American entrepreneur and author (born 1972)

Peter Shankman (born August 6, 1972) is an American entrepreneur and author. He is best known for founding HARO; an online service for journalists to gather feedback from the public.

==Early life==

Peter Shankman was born in New York City. He attended Fiorello H. LaGuardia High School of Performing Arts, and then Boston University. He was an only child and both his parents were music professors at New York University.

==Career==
Peter Shankman started his career at America Online as a Senior News Editor. He helped to found the AOL Newsroom and spearheaded coverage of the Democratic and Republican 1996 conventions. He then started a PR firm called The Geek Factory.

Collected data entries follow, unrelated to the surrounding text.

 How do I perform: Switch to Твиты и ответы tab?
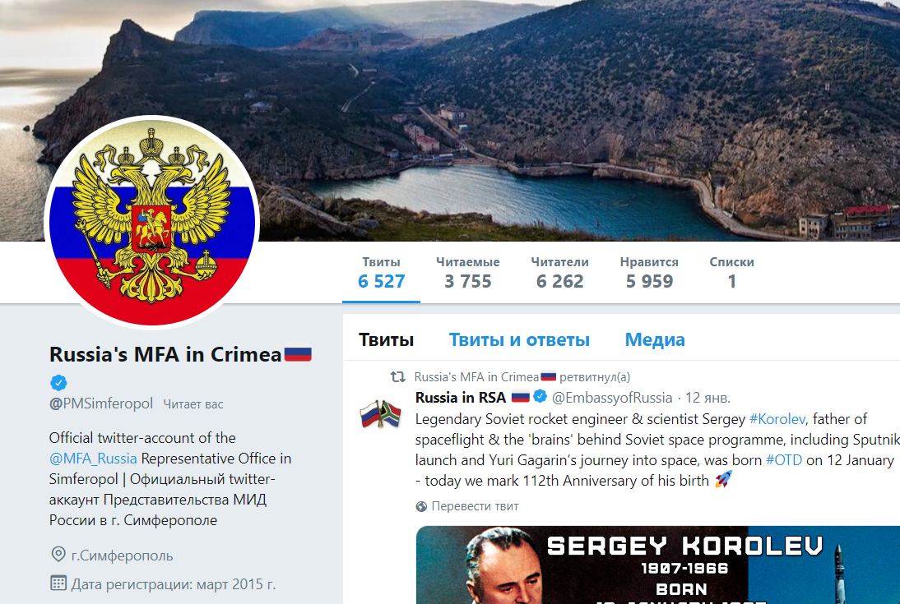click(519, 339)
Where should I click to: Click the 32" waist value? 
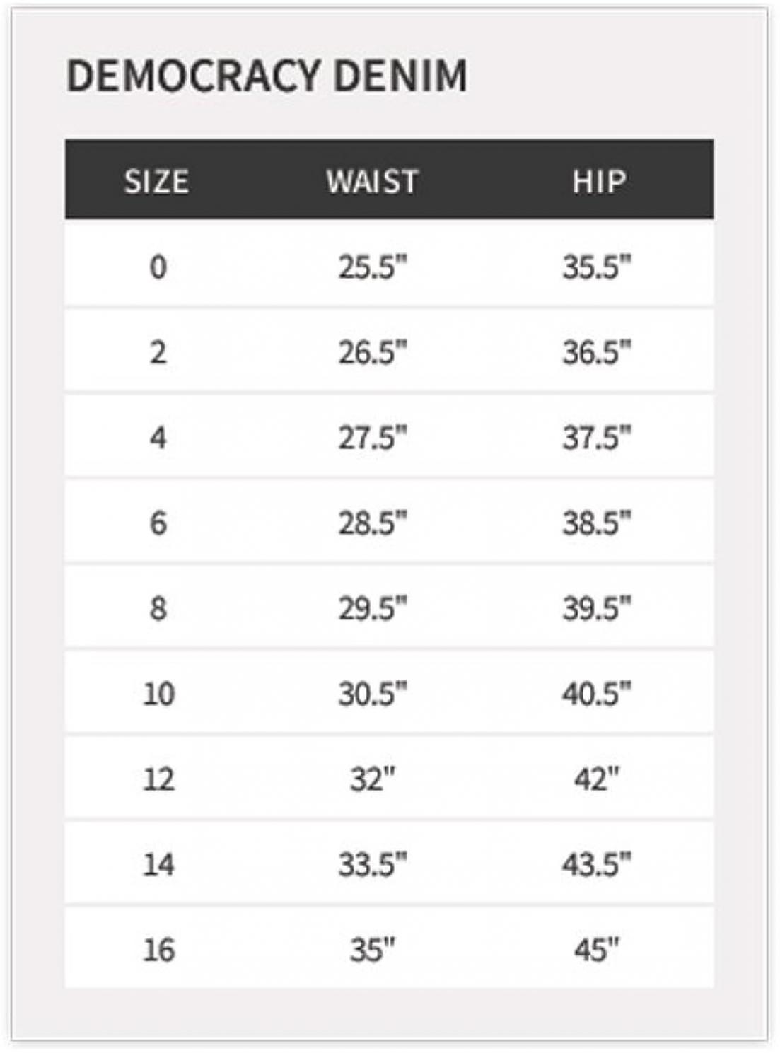[x=373, y=779]
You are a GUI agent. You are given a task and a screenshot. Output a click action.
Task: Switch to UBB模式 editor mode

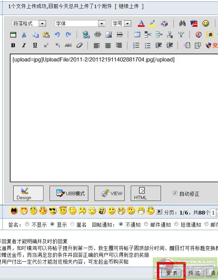(x=69, y=193)
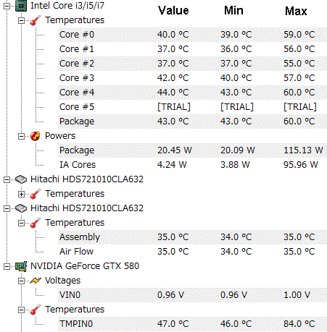This screenshot has height=332, width=327.
Task: Collapse the second Hitachi drive node
Action: [x=7, y=208]
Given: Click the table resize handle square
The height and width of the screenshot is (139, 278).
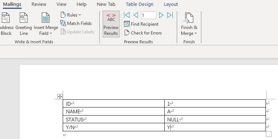Looking at the screenshot, I should coord(268,134).
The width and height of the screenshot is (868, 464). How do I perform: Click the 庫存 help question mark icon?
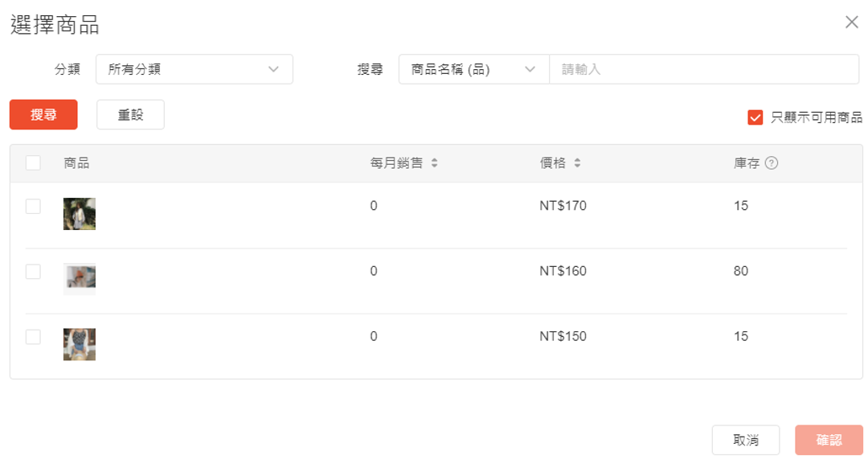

He was the creator of Help a Reporter Out ("HARO"), a service for journalists which was acquired by Vocus, Inc. in 2010. He remained at Vocus until 2012.

He has been a guest speaker at TedX, South by Southwest, Affiliate Summit, BlogWorld Los Angeles and New York, the Direct Marketing Association.

Shankman is also an angel investor. His investments include Daily Worth, Namely, Pixability, Right Next Door, and Simplist.

He has written four books on marketing and customer service.

==Advisory roles==
He sits on the advisory boards of several companies, including DailyWorth, Scottevest and Namely. He also holds a seat on the NASA Education and Outreach Council. The committee was established, and members appointed by, NASA Administrator Charles Bolden. He is also occasionally quoted in an advisory role on social media and in other marketing outlets.

==Personal life==
Shankman lives in New York City and has one daughter.

He regularly talks about his experience with ADHD, while delivering marketing-related lectures and talks about channeling it, for one's own benefits.

==Books==
Faster Than Normal: Turbocharge Your Focus, Productivity, and Success with the Secrets of the ADHD Brain. TarcherPerigee. 2017. ISBN 978-0-14-313122-9.

Zombie Loyalists: Using Great Service to Create Rabid Fans. St. Martin's Press. 2015. ISBN 978-1-137-27966-8.

Nice Companies Finish First: Why Cutthroat Management is over and Collaboration is In. Palgrave-MacMillan. 2013. ISBN 978-1-137-279156.

Customer Service: New Rules for a Social-Enabled World. Que/Pearson,. 2004. ISBN 978-0-7897-4709-9.

Can We Do That!: Outrageous PR Stunts That Work. Wiley and Sons. 2006. ISBN 978-0-470-04392-9.